John then speculates on how this reformulation might be useful, e.g. for selection theorems.
Opinion
This is definitely thought-provoking.
What I find interesting about this formulation is that it seems a bit like “inverse generative modeling”: usually in generative modeling in machine learning, we start out with a “true distribution” M1’ of the world and try to “match” a model distribution M2’ to it. This can then be done by maximizing average log P(X | M2’) for X that are samples from M1’, i.e. by performing maximum likelihood. So in some sense, a “utility” is maximized there as well.
But in John’s post, the situation is reversed: the agent has a utility function corresponding to a distribution M2 that weights up desired world states, and the agent tries to match the real-world distribution M1 to that.
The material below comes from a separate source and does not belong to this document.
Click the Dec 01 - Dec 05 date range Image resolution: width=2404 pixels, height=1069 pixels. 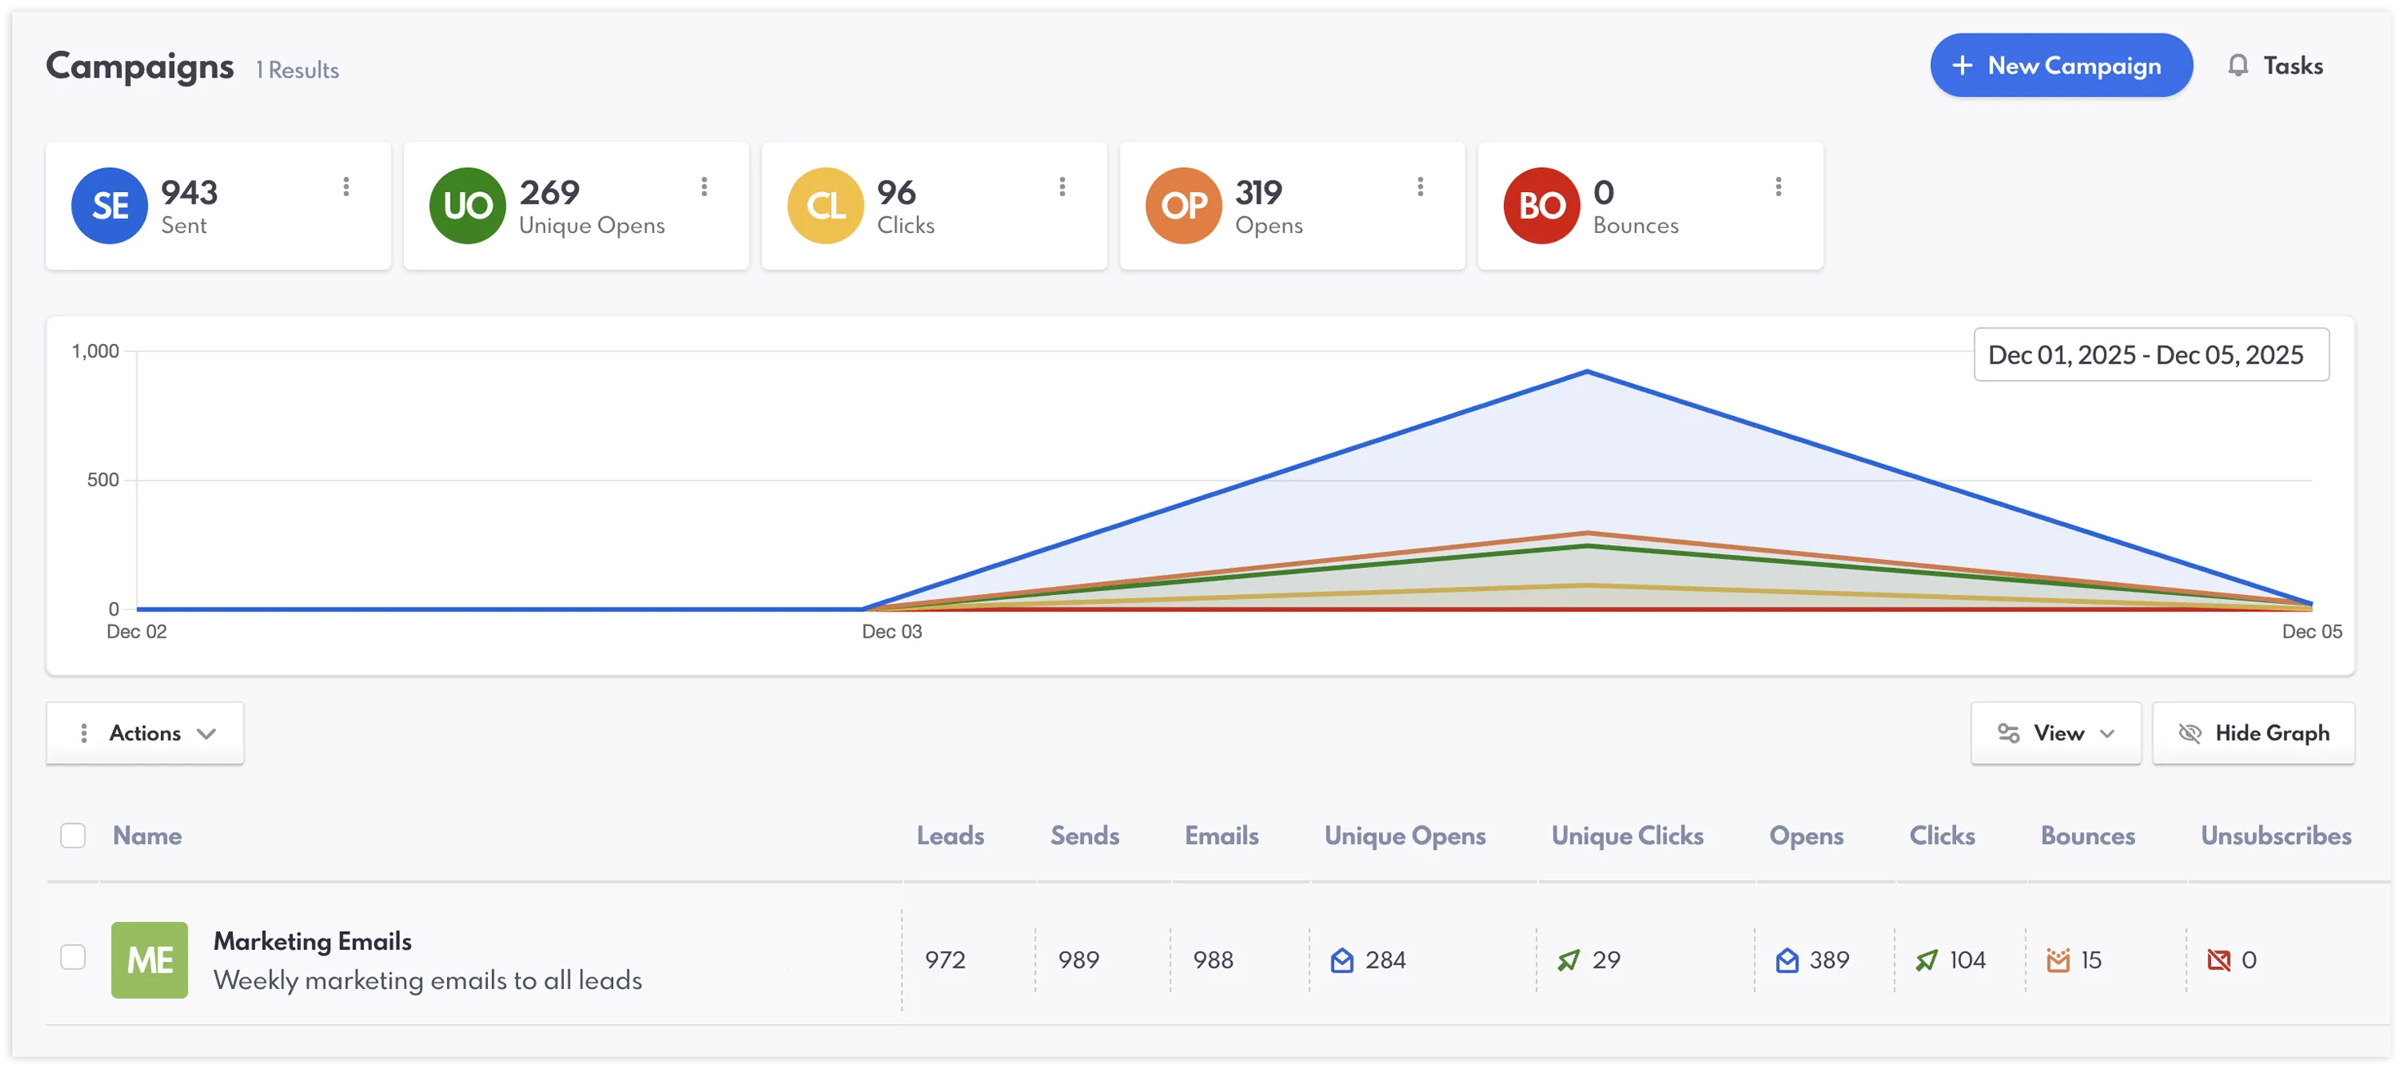(x=2151, y=354)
If an agent is now both engaging in generative modeling (to build its world model) and in utility maximization, then it seems like the agent could also collapse both objectives into one: start out with the “wrong” prediction by already assuming the desired world state M2 and then get closer to predicting correctly by changing the real world. Noob question: is this what the predictive processing people are talking about? I’m wondering this since when I heard people saying things like “all humans do is just predicting the world”, I never understood why humans wouldn’t then just sit in a dark room without anything going on, which is a highly predictable world-state. The answer might be that they start out predicting a desirable world, and their prediction algorithm is somehow weak and only manages to predict correctly by “just” changing the world. I’m not sure if I buy this.
One thing I didn’t fully understand in the post itself is why the entropy under M1 can always be assumed to be constant by a mathematical trick, though another comment explored this in more detail (a comment I didn’t read in full).
Minor: Two minus signs are missing in places, and I think the order of the distributions in the KL term is wrong.